◆ PROBLEM TO WORK ON
Revise the material below by replacing "plus button" with "magnifier icon" and keeping everything else unchanged. Leave the pictures out.

◆ EXERCISE INPUTS
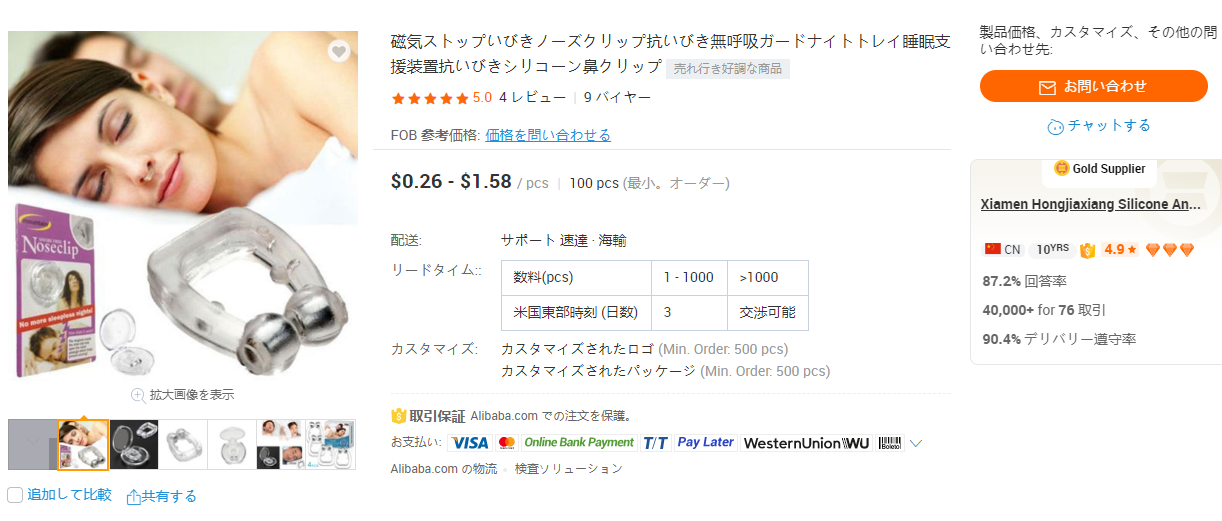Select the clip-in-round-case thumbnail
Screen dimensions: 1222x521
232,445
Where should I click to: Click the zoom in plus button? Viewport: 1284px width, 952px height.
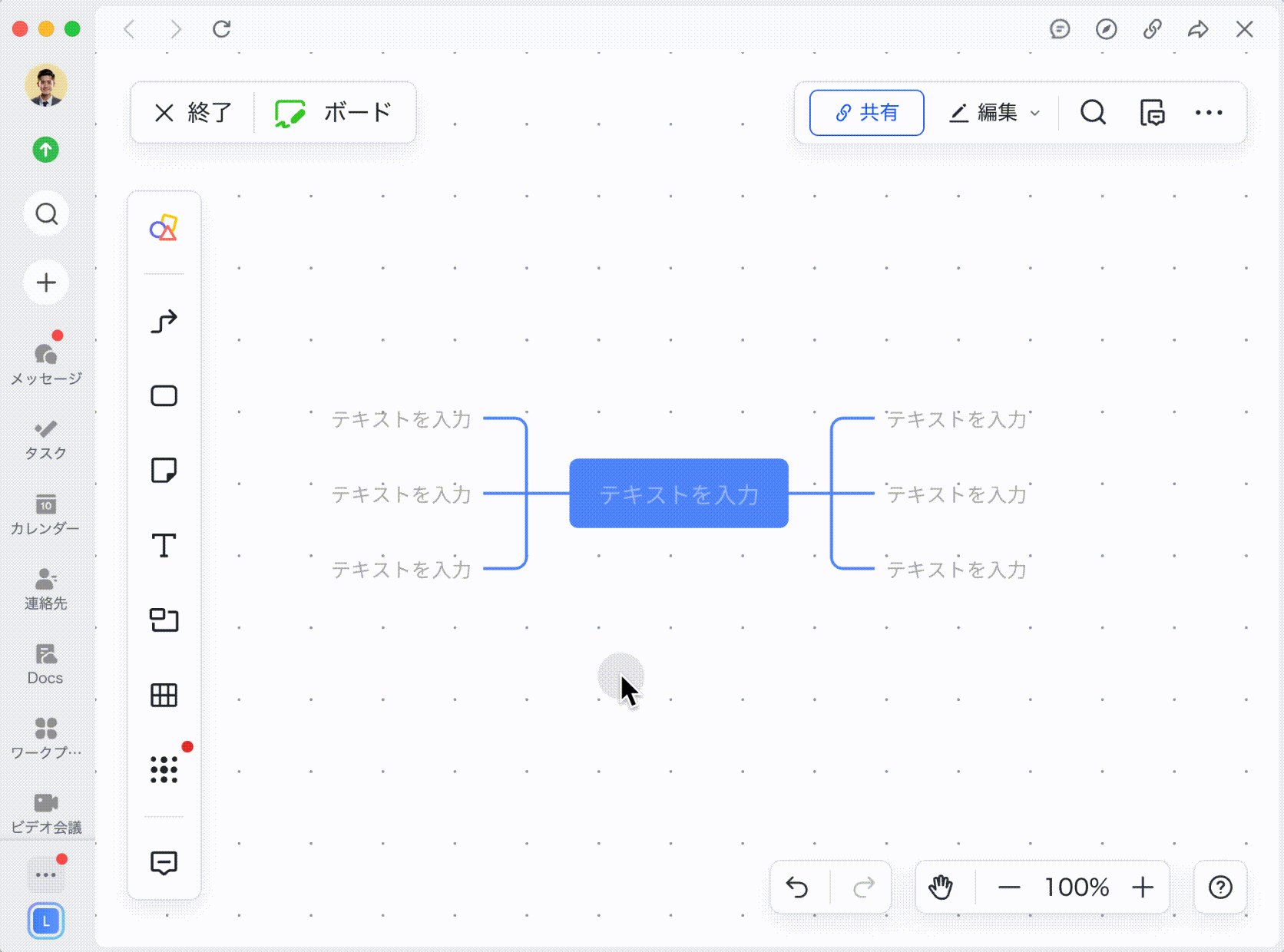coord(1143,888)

◆ EXERCISE SOLUTION
Select the clip-in-round-case thumbnail
Screen dimensions: 1222x521
232,445
Where should I click to: Click the zoom in magnifier icon? Viewport: 1284px width, 952px height.
coord(1143,888)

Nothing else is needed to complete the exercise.